Pat was still standing beside the couch.
Arthur spoke into the silence, his voice tempered to the rhythm of the poem, ‘Where has Maid Quiet gone to, nodding her russet hood? The winds that awakened the stars are blowing through my blood.’ He looked at Autumn.
Autumn said, ‘And the rest?’
Arthur made an impatient gesture. ‘It’s gone from me for the moment.’
She kept her gaze on him until he looked at her again.
‘Has it?’ she said when their eyes met.
‘Yes, darling, it has. Now why don’t you take Pat to see the moon on the river if that’s your intention.’ His tone was just a little severe, just a little reprimanding or impatient. He lit a cigarette and frowned. He looked up and realised they had gone. Perhaps she had spoken to him on the way out.

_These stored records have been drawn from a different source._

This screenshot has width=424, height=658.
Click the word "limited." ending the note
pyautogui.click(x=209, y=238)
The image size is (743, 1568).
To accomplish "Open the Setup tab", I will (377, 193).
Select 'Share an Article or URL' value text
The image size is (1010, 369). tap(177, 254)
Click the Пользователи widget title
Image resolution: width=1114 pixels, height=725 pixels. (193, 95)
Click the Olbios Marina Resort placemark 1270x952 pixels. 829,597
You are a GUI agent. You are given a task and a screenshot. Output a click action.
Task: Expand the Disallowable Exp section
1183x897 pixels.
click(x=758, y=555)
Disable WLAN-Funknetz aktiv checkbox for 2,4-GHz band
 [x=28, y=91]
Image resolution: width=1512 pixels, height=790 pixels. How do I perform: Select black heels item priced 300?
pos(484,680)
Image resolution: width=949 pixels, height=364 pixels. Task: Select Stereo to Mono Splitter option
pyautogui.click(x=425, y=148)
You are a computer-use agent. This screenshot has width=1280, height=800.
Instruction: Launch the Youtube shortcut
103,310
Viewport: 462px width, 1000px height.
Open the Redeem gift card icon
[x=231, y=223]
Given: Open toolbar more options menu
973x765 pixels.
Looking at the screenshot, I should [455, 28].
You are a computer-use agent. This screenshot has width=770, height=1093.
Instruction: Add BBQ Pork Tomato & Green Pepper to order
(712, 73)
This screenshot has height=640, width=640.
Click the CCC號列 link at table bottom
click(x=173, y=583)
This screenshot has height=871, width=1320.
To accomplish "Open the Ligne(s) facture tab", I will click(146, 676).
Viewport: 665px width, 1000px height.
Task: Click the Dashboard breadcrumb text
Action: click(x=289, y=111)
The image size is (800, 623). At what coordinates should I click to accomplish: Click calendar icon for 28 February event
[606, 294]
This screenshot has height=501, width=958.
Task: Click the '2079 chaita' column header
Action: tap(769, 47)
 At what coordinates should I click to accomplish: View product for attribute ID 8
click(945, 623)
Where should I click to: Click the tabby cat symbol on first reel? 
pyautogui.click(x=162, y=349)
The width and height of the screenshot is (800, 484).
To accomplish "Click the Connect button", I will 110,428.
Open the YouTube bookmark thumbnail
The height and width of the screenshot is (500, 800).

He reached for his drink and sat on the couch where Edith had been sleeping. His gaze rested on the bottle on the table. He would climb up into the loft in the morning and get her painting and speak to her about it. He drank some whisky. He should go to bed. He sat staring at the bottle. He was not sure if everything was all right or not. It was just as well no one had wanted to finance the Flinders Lane gallery idea. They hadn’t really worked out what it was they wanted to do. They would have been left with it. Autumn’s idea of a one-off show was a much better way to make a start. He realised his eyes had closed and he opened them wide and breathed deeply. There were sounds out in the bush. Little howls and yelps
and the whip of a bird woken by the brightness of the moon. Perhaps their cock would crow. What had she meant when she screamed at him that he had always denied her the important things in life? Had he? He recalled fending off her blows with a feeling of sickness in his stomach. They couldn’t talk about it. Something stirred in the garden beyond the window and he turned to look. The moon was big and cold and distant and alone and very beautiful. A possum.
Autumn was lying on her side on the grass on the low flat bank of the river, her dress under her. She was naked, her body shining with the river water. Pat stood above her, his own nakedness dappled by the moonshadow through the silver wattles.
She said, ‘Lie with me for a little while longer.’
‘And suppose Arthur decides to come down after all?’ he said.
‘He won’t.’ She held her arms up to him. ‘Please, don’t just leave me like this. I feel empty. I need you to hold me.’ I am pleading with him, she thought. He will despise me.
Pat looked up the hill towards the house. He reached for his underpants and pulled them on.
She sat up on her elbow, her dress rumpled under her where she had laid it out for them. ‘You’re not attractive when you’re afraid.’
‘I’m just being sensible.’ He dragged his shorts on over his damp underpants.
‘You weren’t being sensible just now.’
He said, ‘Get dressed!’
‘No. Give me a cigarette.’
‘Not until you get dressed.’
‘I’ll get dressed if you give me a cigarette.’
‘It’s all very well for you,’ he said. ‘Arthur probably doesn’t mind. But this would finish Edith if she knew about it. It would destroy her.’
‘Then why did you do it? You’re a swine, Pat Donlon. It would kill my Arthur to know of this.’
A vixen barked across the river. Pat stood transfixed, staring in the direction of the deranged cry. ‘Christ! What the fuck was that?’
‘A girl fox. You are so panicky. I don’t like it. You are spoiling everything. This is a sacred grove for me.’
‘Who else have you brought here?’
‘I loathe and detest you! You are the only man I have ever
brought
here.’
He lit a cigarette, drew on it, then handed it to her.
She took the cigarette from him and smoked, leaning on her elbow like an odalisque, her body polished marble. ‘And how many women have you had since you married Edith?’